▸ **What to produce**
Please rewrite the data from its first line through the line containing "coord(211,103)", swapping "icon" for "symbol" and leaving everything else as it is.

▸ **Records for this exercise**
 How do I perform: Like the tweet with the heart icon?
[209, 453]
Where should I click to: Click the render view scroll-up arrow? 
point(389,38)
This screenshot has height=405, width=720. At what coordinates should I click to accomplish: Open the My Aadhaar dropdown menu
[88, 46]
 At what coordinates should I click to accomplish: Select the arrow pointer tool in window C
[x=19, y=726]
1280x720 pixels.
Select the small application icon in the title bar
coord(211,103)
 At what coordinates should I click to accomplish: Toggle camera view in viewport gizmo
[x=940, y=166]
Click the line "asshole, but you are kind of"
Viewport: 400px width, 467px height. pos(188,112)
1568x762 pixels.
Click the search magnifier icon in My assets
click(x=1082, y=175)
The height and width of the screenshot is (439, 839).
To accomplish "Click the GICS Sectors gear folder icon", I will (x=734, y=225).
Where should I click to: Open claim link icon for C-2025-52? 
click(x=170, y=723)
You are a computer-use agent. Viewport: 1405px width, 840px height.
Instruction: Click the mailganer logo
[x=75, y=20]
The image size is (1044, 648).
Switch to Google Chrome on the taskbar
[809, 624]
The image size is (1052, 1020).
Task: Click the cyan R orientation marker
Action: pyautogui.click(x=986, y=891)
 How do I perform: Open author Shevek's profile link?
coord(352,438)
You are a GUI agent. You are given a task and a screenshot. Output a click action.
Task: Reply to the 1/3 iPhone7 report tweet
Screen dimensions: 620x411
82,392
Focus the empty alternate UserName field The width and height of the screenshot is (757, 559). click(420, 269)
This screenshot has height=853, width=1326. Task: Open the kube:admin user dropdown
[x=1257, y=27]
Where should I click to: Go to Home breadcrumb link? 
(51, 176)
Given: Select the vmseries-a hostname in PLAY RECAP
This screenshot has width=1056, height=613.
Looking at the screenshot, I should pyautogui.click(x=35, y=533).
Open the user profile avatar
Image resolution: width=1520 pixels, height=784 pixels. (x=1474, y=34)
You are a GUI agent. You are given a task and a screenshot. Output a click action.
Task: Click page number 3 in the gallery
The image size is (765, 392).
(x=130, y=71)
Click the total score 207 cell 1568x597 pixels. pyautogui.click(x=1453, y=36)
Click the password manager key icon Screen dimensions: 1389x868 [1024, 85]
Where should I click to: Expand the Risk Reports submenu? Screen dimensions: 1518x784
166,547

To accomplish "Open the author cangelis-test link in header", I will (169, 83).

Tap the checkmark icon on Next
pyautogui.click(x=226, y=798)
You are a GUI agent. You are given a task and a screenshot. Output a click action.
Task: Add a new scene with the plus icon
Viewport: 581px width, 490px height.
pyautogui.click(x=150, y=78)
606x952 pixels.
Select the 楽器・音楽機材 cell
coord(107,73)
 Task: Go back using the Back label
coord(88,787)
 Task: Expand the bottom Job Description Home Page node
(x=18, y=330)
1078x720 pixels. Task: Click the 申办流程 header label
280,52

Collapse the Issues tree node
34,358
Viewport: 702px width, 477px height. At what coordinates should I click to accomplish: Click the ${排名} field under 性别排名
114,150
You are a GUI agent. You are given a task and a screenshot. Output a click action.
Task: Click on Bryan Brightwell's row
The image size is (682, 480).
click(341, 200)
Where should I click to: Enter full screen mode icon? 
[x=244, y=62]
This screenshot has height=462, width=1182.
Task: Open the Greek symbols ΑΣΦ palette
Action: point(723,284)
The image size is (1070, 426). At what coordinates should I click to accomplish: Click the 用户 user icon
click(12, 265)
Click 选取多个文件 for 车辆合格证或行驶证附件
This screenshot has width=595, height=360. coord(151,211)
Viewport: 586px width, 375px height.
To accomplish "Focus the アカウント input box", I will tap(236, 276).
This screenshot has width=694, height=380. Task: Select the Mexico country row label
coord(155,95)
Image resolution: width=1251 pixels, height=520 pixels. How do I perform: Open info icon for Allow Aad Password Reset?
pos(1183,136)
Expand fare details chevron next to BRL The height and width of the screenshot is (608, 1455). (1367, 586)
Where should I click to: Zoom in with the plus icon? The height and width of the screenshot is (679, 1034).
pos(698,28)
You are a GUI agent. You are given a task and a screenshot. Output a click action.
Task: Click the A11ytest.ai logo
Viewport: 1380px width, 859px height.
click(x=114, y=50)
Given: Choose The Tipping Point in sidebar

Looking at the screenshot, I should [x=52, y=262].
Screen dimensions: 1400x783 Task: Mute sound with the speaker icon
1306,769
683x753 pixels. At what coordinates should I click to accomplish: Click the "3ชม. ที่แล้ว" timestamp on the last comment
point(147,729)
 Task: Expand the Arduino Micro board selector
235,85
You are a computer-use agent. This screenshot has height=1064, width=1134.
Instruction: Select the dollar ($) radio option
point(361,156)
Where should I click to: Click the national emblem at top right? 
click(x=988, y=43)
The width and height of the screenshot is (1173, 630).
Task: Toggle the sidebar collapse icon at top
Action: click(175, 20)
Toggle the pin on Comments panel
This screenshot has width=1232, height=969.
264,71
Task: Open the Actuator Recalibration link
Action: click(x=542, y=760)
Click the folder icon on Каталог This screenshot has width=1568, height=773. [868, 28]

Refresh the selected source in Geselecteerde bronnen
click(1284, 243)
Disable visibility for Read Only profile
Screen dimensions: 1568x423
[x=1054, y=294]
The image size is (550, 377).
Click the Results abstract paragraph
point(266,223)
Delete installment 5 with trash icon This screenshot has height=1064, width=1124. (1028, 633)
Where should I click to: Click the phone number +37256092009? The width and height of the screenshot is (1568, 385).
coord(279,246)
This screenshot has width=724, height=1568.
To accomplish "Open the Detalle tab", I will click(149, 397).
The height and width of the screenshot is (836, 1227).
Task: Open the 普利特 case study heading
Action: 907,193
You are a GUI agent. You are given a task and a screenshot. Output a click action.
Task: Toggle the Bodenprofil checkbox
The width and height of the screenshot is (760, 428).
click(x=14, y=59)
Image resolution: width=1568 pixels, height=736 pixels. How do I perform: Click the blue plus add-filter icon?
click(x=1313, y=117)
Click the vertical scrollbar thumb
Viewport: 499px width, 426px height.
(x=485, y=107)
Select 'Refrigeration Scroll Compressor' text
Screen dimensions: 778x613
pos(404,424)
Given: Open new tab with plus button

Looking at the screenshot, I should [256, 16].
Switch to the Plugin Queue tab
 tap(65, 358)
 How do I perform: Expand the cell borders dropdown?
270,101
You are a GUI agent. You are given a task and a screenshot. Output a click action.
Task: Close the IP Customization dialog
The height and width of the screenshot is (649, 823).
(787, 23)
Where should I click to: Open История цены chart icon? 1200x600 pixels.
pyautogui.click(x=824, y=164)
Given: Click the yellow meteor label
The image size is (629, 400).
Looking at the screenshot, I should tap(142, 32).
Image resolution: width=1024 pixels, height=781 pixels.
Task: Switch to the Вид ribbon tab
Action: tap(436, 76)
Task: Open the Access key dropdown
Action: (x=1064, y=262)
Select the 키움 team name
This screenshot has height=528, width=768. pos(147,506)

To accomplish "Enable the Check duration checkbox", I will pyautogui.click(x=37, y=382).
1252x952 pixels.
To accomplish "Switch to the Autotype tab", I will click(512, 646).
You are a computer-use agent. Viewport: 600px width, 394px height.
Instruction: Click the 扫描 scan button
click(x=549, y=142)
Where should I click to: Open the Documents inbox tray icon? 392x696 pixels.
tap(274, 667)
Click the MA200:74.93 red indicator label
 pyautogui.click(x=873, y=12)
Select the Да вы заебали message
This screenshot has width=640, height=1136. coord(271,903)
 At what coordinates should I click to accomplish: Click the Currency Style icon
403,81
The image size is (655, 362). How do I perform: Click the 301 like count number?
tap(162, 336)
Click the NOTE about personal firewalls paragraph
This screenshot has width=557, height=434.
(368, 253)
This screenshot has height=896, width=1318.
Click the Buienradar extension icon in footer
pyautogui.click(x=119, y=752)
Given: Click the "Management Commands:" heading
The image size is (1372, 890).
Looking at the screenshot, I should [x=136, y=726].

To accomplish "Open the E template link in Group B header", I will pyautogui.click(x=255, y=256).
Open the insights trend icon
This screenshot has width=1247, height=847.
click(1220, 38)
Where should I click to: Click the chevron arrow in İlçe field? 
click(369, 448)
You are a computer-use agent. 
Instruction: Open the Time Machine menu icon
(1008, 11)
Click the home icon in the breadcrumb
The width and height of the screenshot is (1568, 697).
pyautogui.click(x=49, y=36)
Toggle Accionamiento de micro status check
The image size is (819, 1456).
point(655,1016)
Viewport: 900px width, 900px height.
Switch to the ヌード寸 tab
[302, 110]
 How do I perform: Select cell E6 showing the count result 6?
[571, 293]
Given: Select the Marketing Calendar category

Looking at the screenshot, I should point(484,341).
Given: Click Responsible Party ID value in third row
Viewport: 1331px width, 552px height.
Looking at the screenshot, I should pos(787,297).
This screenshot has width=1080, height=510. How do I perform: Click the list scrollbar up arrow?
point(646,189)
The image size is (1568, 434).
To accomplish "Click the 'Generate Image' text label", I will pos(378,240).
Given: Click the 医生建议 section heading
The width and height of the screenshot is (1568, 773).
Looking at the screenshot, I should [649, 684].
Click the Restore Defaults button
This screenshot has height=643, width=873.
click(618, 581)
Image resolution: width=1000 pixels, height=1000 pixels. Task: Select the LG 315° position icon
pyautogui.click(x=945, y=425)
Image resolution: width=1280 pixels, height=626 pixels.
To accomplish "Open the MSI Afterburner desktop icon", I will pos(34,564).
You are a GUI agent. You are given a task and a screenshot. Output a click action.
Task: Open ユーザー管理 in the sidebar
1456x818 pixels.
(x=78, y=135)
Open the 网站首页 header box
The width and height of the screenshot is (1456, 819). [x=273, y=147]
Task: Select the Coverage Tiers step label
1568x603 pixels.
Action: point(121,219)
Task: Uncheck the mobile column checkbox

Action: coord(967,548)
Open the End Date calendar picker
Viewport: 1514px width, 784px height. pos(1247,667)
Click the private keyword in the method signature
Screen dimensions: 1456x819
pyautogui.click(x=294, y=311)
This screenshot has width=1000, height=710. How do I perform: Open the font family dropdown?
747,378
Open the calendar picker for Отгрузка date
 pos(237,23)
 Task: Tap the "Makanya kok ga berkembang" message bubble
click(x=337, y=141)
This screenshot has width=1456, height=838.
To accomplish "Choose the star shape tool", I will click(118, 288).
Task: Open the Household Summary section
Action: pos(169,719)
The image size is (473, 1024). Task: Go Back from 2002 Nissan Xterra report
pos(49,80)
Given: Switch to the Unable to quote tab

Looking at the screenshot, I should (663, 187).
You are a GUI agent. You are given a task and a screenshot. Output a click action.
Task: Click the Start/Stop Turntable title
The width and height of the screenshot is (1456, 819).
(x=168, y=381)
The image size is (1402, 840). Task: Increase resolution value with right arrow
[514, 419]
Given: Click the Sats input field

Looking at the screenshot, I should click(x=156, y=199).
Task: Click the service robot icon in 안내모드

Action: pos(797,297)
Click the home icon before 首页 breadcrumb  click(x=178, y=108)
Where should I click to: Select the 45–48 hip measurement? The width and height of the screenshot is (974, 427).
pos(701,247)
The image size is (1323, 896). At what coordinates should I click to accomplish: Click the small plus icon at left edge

▸ **Solution**
 How do I perform: Like the tweet with the heart symbol?
[209, 453]
Where should I click to: Click the render view scroll-up arrow? 
point(389,38)
This screenshot has height=405, width=720. At what coordinates should I click to accomplish: Open the My Aadhaar dropdown menu
[88, 46]
 At what coordinates should I click to accomplish: Select the arrow pointer tool in window C
[x=19, y=726]
1280x720 pixels.
Select the small application symbol in the title bar
coord(211,103)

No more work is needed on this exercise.